• _Task objective_
The lines to return run from the one containing "Viewport: 392px width, 696px height." through the end of the material; give them exactly and leave out the pictures.

• _Data for review_
- Opening Delimiter -
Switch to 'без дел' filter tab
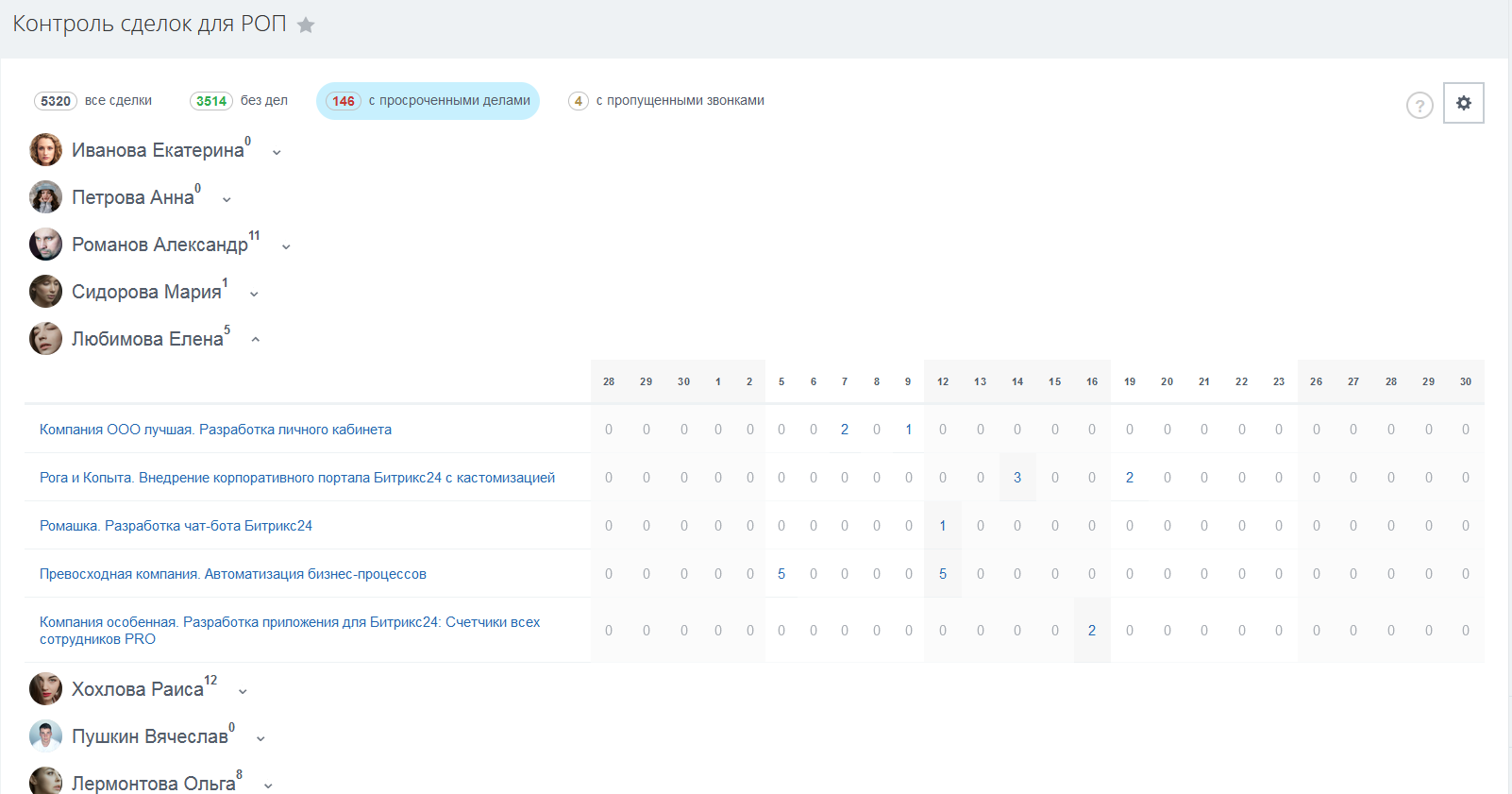The width and height of the screenshot is (1512, 794). coord(239,101)
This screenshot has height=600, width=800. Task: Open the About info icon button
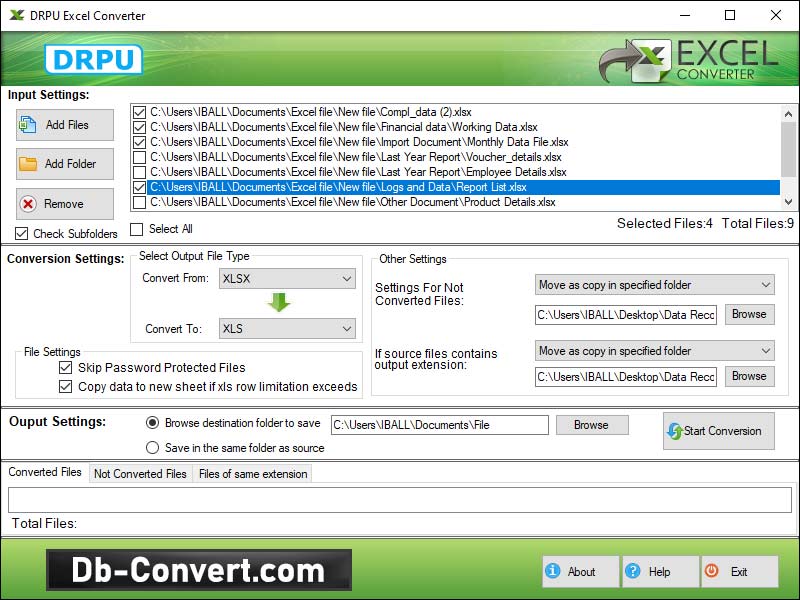(580, 572)
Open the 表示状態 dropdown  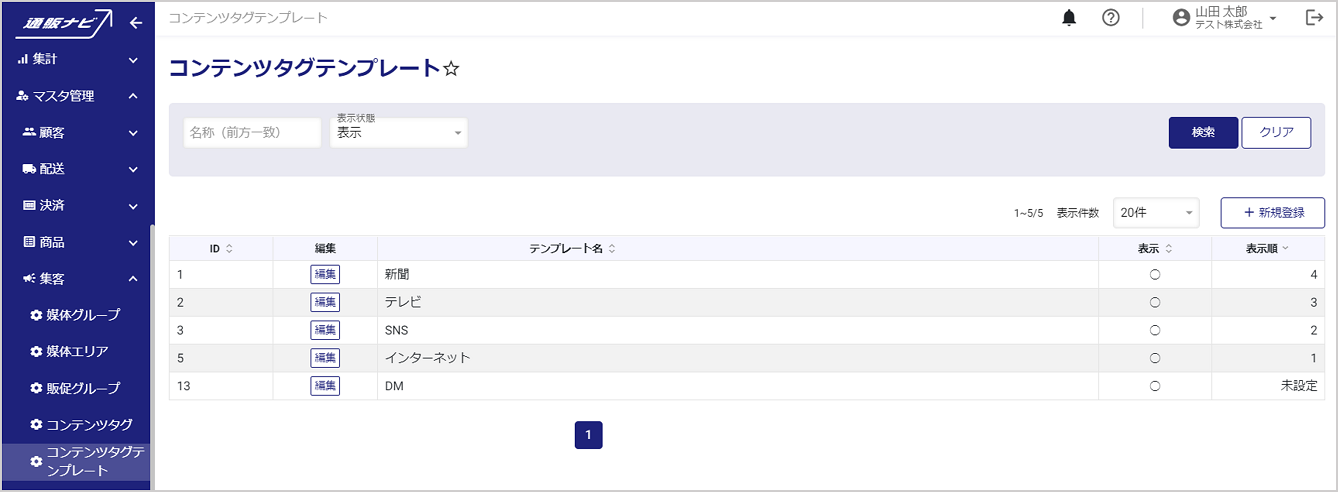[x=398, y=133]
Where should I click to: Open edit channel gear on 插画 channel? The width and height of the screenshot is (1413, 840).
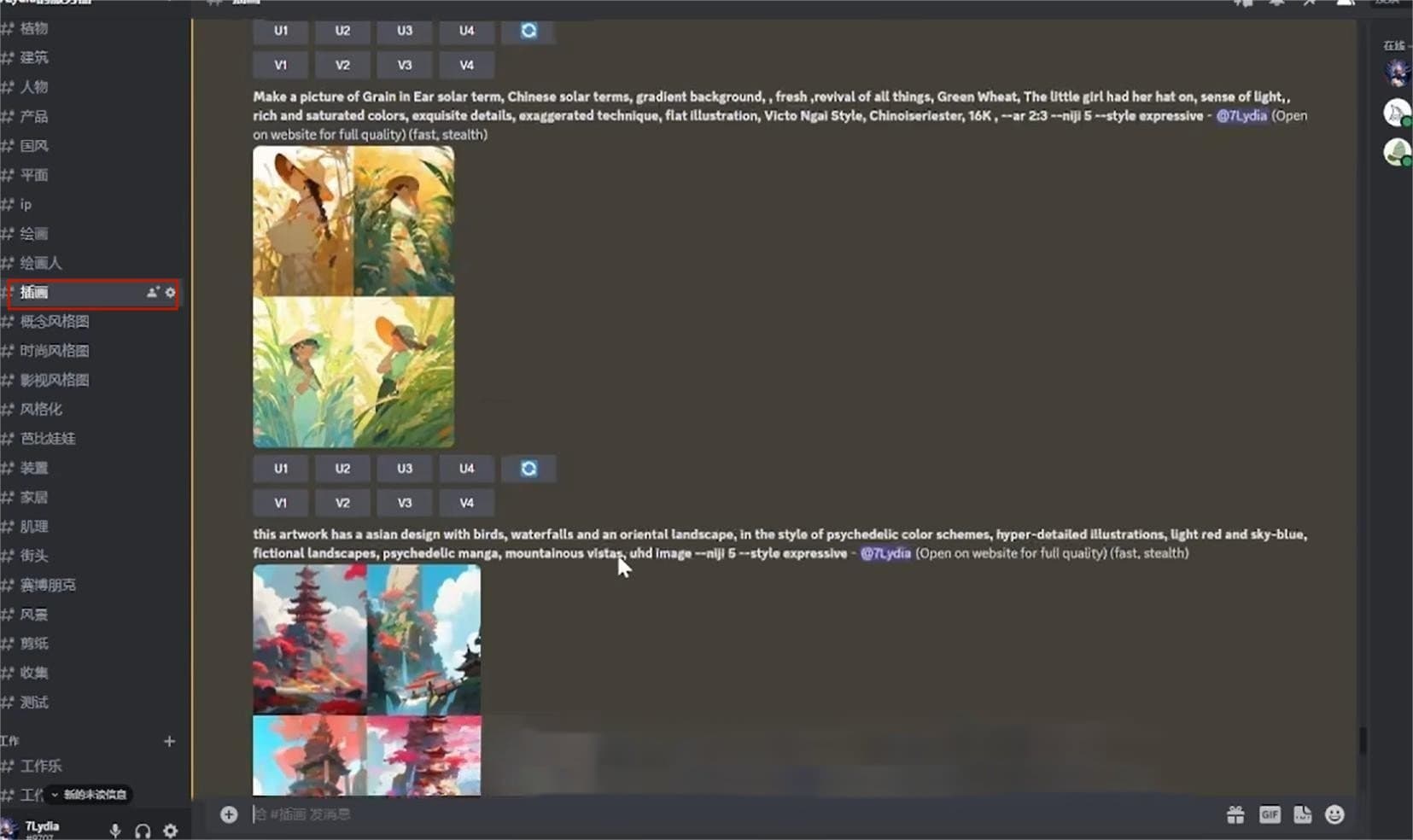tap(171, 293)
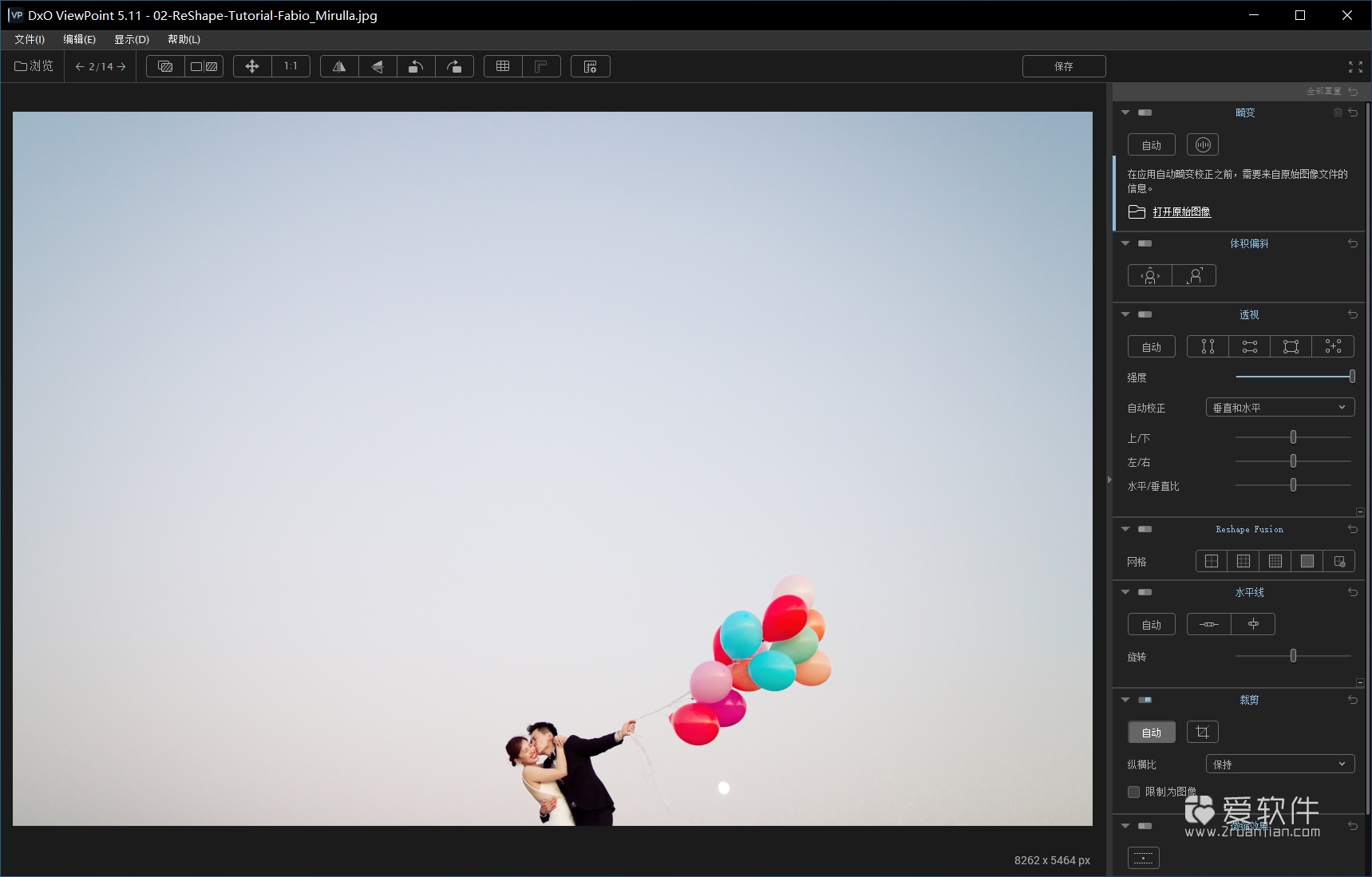Toggle the 裁剪 crop panel switch
This screenshot has height=877, width=1372.
(x=1145, y=700)
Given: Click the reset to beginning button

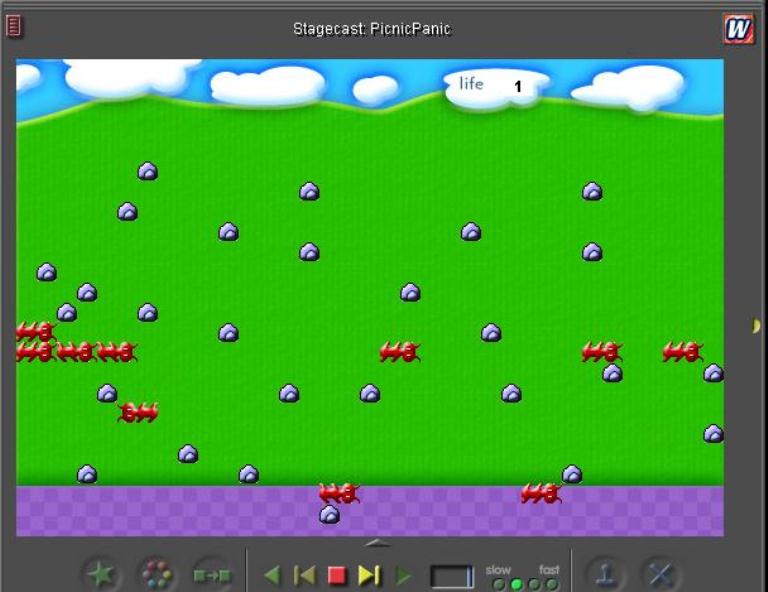Looking at the screenshot, I should (305, 575).
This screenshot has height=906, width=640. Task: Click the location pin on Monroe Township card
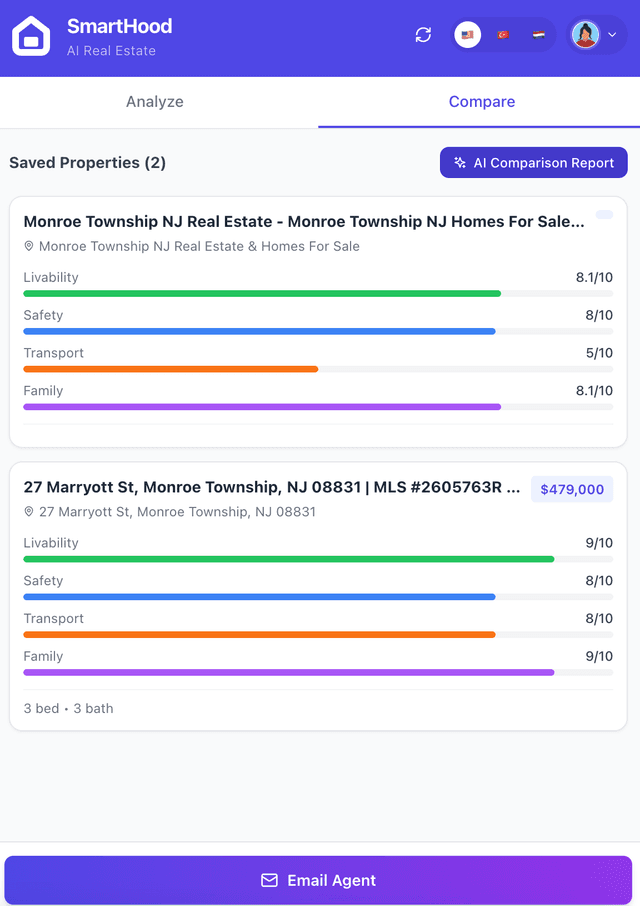tap(30, 246)
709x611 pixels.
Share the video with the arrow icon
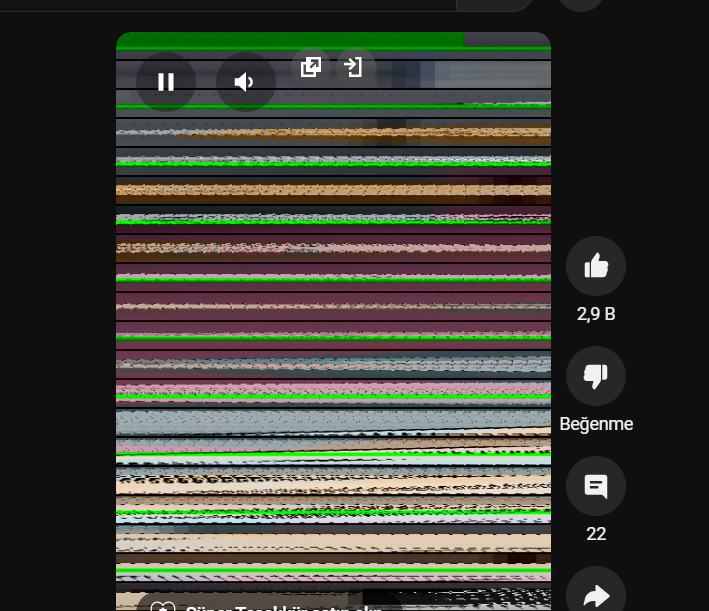pos(596,592)
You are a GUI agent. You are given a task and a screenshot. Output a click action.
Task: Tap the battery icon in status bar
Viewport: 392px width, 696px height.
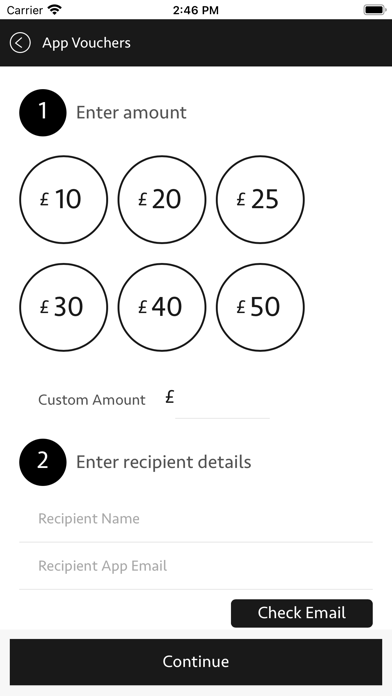tap(375, 10)
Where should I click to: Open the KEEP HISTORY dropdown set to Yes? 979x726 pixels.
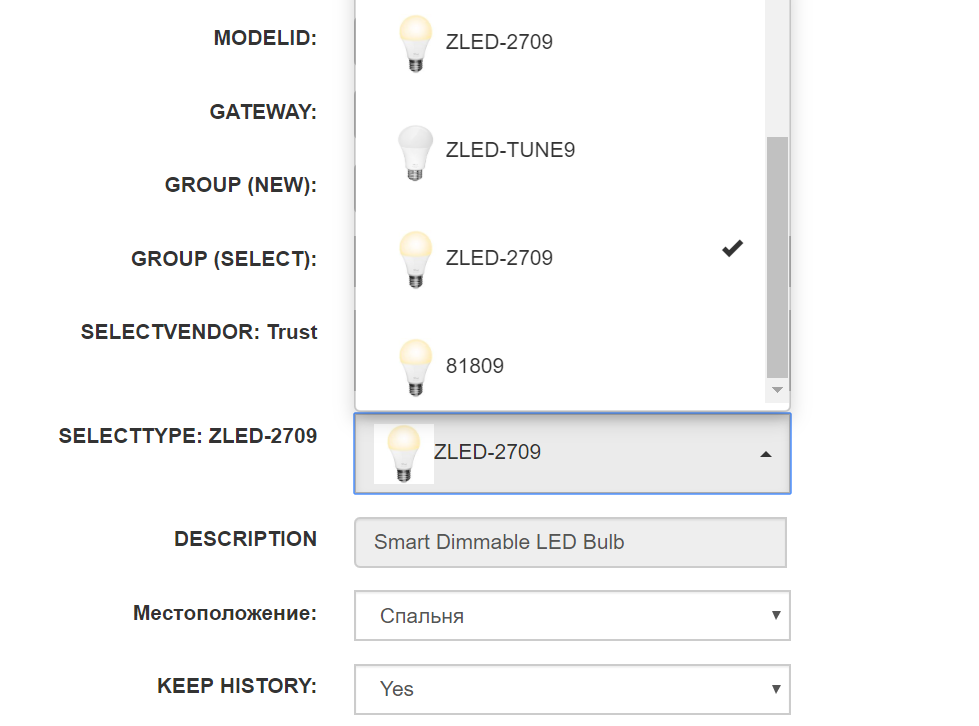coord(571,689)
- Closing Delimiter -
• _Solution to the exercise_
Viewport: 392px width, 696px height.
tap(375, 10)
Where should I click to: Open the KEEP HISTORY dropdown set to Yes? 979x726 pixels.
coord(571,689)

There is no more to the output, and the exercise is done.